• _Materials provided_:
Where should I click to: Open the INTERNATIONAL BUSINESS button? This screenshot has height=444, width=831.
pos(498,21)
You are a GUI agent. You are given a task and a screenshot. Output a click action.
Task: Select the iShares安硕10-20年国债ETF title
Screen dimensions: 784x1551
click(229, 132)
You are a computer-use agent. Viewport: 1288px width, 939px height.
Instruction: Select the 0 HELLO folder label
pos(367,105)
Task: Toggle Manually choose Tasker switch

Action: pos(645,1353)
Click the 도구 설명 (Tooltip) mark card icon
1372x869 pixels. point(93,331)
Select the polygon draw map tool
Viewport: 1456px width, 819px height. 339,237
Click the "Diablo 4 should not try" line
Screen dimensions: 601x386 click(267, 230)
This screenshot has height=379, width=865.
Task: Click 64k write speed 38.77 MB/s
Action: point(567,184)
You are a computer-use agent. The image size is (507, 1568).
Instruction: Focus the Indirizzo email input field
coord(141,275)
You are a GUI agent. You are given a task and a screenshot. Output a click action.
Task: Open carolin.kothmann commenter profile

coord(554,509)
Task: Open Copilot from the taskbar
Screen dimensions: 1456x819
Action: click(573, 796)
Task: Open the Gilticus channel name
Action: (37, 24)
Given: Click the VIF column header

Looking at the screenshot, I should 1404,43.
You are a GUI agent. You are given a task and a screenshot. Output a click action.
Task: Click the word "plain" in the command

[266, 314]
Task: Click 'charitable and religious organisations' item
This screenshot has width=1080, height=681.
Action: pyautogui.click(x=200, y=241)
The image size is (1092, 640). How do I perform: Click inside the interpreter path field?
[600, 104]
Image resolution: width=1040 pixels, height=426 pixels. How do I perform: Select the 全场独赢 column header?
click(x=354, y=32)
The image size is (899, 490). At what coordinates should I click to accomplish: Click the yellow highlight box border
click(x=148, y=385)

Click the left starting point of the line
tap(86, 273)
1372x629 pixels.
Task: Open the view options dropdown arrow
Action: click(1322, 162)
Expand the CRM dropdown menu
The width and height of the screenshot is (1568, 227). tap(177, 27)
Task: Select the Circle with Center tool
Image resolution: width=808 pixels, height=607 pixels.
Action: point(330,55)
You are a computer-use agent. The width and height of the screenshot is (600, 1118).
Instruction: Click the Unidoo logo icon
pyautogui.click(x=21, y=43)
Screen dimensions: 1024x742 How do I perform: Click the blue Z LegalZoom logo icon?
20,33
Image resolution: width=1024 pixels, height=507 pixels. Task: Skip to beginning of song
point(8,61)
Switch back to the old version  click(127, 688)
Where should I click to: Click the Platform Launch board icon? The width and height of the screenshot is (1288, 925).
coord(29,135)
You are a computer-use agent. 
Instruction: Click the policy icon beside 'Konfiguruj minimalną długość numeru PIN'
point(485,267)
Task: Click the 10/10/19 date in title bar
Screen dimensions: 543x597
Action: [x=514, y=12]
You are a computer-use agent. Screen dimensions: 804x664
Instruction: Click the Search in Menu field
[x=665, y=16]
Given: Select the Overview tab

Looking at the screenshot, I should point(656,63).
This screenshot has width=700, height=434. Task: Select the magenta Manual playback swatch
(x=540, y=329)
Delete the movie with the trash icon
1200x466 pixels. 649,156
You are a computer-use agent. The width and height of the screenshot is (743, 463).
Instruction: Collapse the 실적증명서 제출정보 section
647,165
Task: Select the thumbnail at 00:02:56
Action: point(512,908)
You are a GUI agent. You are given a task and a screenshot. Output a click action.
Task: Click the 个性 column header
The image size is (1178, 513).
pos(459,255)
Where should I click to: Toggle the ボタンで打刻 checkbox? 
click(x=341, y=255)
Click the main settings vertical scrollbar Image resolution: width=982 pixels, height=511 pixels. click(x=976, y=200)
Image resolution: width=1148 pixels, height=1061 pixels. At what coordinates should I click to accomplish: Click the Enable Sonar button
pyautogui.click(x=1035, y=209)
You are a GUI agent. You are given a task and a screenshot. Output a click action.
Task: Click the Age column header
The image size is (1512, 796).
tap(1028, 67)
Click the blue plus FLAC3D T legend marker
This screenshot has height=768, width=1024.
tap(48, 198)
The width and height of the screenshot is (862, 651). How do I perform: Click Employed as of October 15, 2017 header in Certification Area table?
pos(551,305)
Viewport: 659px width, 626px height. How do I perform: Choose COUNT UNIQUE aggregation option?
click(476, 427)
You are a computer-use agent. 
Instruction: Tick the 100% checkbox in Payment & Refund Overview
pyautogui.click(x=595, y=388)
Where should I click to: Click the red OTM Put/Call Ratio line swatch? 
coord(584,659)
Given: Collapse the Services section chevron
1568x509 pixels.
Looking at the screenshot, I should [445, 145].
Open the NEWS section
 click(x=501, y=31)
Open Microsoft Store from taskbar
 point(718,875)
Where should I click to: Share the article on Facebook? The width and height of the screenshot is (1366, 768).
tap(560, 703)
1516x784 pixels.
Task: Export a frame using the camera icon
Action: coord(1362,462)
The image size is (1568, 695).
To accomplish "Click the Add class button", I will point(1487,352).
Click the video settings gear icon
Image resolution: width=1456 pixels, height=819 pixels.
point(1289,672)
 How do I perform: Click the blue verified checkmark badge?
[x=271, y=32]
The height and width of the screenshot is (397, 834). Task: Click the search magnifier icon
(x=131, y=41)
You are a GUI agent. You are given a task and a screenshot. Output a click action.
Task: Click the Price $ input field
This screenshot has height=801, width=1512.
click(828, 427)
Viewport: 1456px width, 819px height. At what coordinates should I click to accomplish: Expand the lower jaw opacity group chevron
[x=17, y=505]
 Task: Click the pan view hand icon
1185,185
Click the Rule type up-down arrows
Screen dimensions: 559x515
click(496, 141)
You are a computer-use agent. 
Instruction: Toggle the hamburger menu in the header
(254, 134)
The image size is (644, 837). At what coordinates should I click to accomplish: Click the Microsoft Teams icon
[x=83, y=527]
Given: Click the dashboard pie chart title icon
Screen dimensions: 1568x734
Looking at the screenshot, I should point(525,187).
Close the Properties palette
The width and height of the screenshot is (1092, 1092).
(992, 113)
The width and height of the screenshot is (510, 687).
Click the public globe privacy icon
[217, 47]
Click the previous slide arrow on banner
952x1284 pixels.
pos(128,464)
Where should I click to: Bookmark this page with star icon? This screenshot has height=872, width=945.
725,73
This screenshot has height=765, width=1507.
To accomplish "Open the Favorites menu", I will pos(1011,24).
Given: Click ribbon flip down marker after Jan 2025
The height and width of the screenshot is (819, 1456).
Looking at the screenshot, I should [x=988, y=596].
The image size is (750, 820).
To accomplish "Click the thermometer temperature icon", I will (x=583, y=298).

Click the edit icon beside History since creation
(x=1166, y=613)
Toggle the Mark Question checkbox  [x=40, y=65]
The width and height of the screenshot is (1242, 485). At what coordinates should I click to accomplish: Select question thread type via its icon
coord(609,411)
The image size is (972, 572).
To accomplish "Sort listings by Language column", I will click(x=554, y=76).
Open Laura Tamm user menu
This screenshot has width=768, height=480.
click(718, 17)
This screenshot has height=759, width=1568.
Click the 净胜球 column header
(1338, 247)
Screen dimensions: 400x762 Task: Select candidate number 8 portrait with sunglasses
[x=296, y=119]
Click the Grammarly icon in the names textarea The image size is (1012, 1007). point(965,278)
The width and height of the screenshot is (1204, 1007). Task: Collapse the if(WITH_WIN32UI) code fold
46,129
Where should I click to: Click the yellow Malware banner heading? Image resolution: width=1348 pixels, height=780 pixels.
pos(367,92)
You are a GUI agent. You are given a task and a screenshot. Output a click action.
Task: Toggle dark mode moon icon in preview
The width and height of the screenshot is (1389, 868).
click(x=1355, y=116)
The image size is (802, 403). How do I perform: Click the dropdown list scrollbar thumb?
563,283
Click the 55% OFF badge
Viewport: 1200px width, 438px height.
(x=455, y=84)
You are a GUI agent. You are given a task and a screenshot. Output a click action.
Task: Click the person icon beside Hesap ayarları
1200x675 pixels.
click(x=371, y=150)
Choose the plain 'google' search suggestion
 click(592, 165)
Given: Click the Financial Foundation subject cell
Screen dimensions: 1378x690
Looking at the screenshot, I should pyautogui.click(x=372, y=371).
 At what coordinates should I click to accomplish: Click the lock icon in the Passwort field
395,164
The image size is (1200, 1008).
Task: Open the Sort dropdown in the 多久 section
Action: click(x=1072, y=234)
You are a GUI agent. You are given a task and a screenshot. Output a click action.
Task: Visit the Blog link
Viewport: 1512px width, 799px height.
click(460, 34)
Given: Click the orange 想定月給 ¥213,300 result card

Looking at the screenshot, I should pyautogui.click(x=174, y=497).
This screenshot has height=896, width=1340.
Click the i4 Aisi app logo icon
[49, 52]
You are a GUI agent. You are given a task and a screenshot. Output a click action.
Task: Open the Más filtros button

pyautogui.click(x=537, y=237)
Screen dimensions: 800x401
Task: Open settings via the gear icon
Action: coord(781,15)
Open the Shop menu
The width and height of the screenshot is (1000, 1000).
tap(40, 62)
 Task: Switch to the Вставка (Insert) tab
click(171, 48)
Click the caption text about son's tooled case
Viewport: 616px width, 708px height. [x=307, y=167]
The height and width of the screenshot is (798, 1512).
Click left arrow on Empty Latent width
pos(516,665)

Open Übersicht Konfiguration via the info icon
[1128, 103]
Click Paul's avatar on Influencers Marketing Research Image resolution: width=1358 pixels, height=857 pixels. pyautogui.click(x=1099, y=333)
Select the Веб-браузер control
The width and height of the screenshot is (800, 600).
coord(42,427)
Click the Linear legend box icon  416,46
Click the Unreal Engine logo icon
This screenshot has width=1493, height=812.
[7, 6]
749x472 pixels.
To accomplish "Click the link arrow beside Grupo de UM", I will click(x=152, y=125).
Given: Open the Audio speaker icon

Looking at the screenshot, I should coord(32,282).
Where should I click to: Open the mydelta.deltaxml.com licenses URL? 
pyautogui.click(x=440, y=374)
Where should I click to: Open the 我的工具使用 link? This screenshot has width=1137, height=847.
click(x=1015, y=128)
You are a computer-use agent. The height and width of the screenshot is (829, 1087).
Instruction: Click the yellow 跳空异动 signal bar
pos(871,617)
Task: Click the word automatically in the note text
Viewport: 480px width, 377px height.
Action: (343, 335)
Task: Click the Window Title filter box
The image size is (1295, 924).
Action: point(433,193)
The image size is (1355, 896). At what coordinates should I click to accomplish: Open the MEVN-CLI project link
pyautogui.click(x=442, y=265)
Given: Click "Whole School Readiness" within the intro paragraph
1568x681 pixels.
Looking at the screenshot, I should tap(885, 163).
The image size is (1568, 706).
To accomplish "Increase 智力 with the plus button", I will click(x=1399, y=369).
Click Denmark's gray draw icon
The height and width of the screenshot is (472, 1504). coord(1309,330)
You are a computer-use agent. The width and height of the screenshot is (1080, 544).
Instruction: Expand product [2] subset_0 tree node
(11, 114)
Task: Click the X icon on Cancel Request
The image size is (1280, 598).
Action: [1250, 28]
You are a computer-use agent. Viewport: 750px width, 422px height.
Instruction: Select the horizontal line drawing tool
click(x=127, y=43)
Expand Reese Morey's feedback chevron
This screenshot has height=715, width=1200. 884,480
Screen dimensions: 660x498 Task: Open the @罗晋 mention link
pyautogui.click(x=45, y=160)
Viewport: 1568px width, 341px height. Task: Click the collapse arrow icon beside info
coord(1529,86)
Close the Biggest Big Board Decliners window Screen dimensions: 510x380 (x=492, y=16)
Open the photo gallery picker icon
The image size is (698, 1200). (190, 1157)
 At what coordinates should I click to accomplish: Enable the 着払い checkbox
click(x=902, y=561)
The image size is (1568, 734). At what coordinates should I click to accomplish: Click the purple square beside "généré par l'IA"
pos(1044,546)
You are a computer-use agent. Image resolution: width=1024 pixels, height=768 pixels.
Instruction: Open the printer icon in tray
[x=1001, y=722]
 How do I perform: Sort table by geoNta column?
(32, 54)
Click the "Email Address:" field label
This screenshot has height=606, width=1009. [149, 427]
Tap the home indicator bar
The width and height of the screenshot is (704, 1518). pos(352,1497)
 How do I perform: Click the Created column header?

• _What to do_:
Please write out the items as a numbered list, from the first line through the line containing "Action: point(567,184)", inclusive, leaving out blank lines.

• _Solution for this exercise_:
1. Where should I click to: Open the INTERNATIONAL BUSINESS button? This screenshot has height=444, width=831.
2. pos(498,21)
3. You are a GUI agent. You are given a task and a screenshot. Output a click action.
4. Task: Select the iShares安硕10-20年国债ETF title
5. Screen dimensions: 784x1551
6. click(229, 132)
7. You are a computer-use agent. Viewport: 1288px width, 939px height.
8. Instruction: Select the 0 HELLO folder label
9. pos(367,105)
10. Task: Toggle Manually choose Tasker switch
11. Action: pos(645,1353)
12. Click the 도구 설명 (Tooltip) mark card icon
13. 1372x869 pixels. point(93,331)
14. Select the polygon draw map tool
15. Viewport: 1456px width, 819px height. 339,237
16. Click the "Diablo 4 should not try" line
17. Screen dimensions: 601x386 click(267, 230)
18. This screenshot has height=379, width=865.
19. Task: Click 64k write speed 38.77 MB/s
20. Action: point(567,184)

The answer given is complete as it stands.